Development and evaluation of the core collection

To establish a core collection, data of 22 SSR genotypes with a total of 173 alleles were used to construct a core set from the 400 accessions of cultivated P. frutescens var. frutescens using PowerCore software[20]. For the core collection, 44 accessions were selected. The core collection contained 16 representatives from the central region, 21 from the southern region, and 7 foreign or unknown (Table 3).
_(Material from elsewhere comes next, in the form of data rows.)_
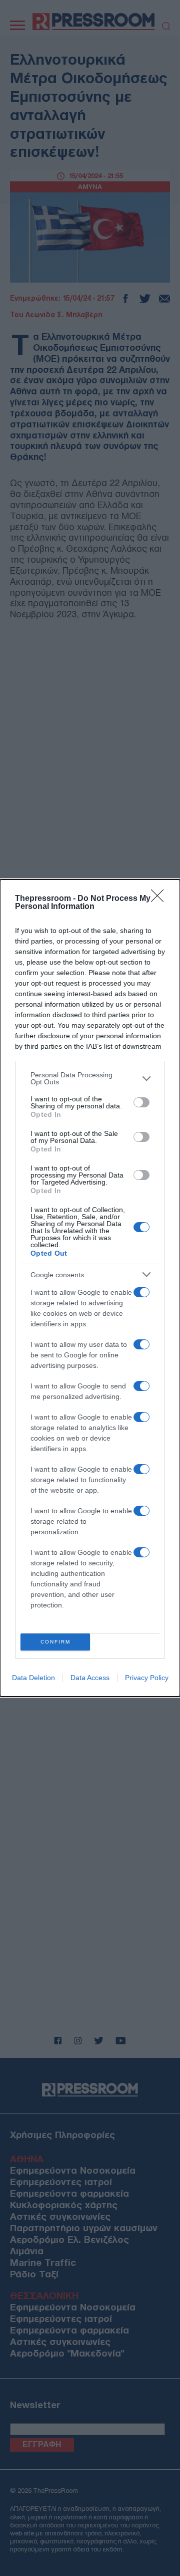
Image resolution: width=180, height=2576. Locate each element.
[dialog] (90, 1288)
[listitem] (90, 1078)
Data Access (90, 1678)
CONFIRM (55, 1642)
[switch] (142, 1102)
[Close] (160, 898)
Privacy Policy (146, 1678)
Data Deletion (33, 1678)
The core collection accounted for 11.0% of the whole Perilla collection, including 100% of the number of alleles maintained in the whole collection. To compare the allelic richness between the core and whole collections, our study confirmed the diversity by the Shannon–Weaver (Sh.W.) and Nei calculation (Fig. 4, Table 4). The distributions of the Sh.W. and Nei indices in the 22 SSR markers for the core and the whole collections represented a high similarity or those of the core collection were greater than those of the whole collection (Fig. 4, Table 4). The results of a Student’s t test using SPSS software showed that there was no significant difference in the average genetic diversity (Sh.W. and Nei indices) between the core collection and the whole collection (p = 0.102 for Sh.W. and 0.192 for Nei indices). This indicates that the core collection selected herein sufficiently represents allelic richness and genetic diversity of the entire accessions.

Table 3

IT number, collection sites, and qualitative traits of core accessions selected by Powercore software.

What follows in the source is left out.